TJ determina implantação de aterro sanitário em Carlos Chagas
29 de julho de 2014 O juiz de direito substituto da comarca de Carlos Chagas, Renzzo Giaccomo Ronchi, determinou, em pedido liminar, que o município implante em 180 dias um aterro sanitário, sob multa diária de R$ 500. A decisão é do dia 21 de julho de 2014.
O Ministério Público (MP) ajuizou uma ação civil pública contra o Município de Carlos Chagas alegando que existem diversas irregularidades referentes à coleta, ao transporte, ao acondicionamento e à destinação final do lixo.
De acordo com a denúncia do MP, o município deposita o lixo coletado em área inadequada e em desacordo com a legislação vigente, o que vem causando sérios danos ao meio ambiente, principalmente a poluição do ar, do solo e da água, além de prejuízos à saúde pública.
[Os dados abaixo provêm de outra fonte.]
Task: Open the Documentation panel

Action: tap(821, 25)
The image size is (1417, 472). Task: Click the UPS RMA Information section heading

Menciona, ainda, um boletim de ocorrência que relata um incêndio em um “lixão” de Carlos Chagas que invadiu uma propriedade vizinha, queimando, aproximadamente, 25 hectares de pastagem. Ficou constatado, através de perícia realizada pela Polícia Civil, que o lixo é despejado a céu aberto, não existindo tratamento e nem compactação sistemática e muito menos drenagem das águas fluviais.
Entre os documentos apresentados pelo MP, há um parecer técnico elaborado por engenheiro florestal que atesta que o lixo não é disposto em valas, os resíduos não são segregados, com exceção de resíduos hospitalares, existem carcaças de animais por toda a área e a vala de resíduos hospitalares não é isolada.
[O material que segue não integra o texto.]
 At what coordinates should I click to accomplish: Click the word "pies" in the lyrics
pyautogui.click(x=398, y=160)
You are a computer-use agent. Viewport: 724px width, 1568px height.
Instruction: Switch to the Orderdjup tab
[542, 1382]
O Município de Carlos Chagas alega, em sua defesa, que não se justifica a interferência do Poder Judiciário em medida de política pública e que o início de programas ou projetos depende de prévia disponibilidade orçamentária.
Segundo o juiz Renzzo Giaccomo Ronchi, “como a política de gestão de resíduos sólidos é emanação direta do art. 225 da Constituição da República, princípio que impõe a existência de um ambiente ecologicamente equilibrado como direito fundamental da pessoa humana, é possível afirmar que essa questão não reside no campo da conveniência e oportunidade da Administração Pública, mesmo porque a teoria de separação dos poderes, nos dias atuais, deve ser revista de forma a ajustá-la às novas tendências e exigências do sistema jurídico, máxime pela necessidade de concretização das normas constitucionais”.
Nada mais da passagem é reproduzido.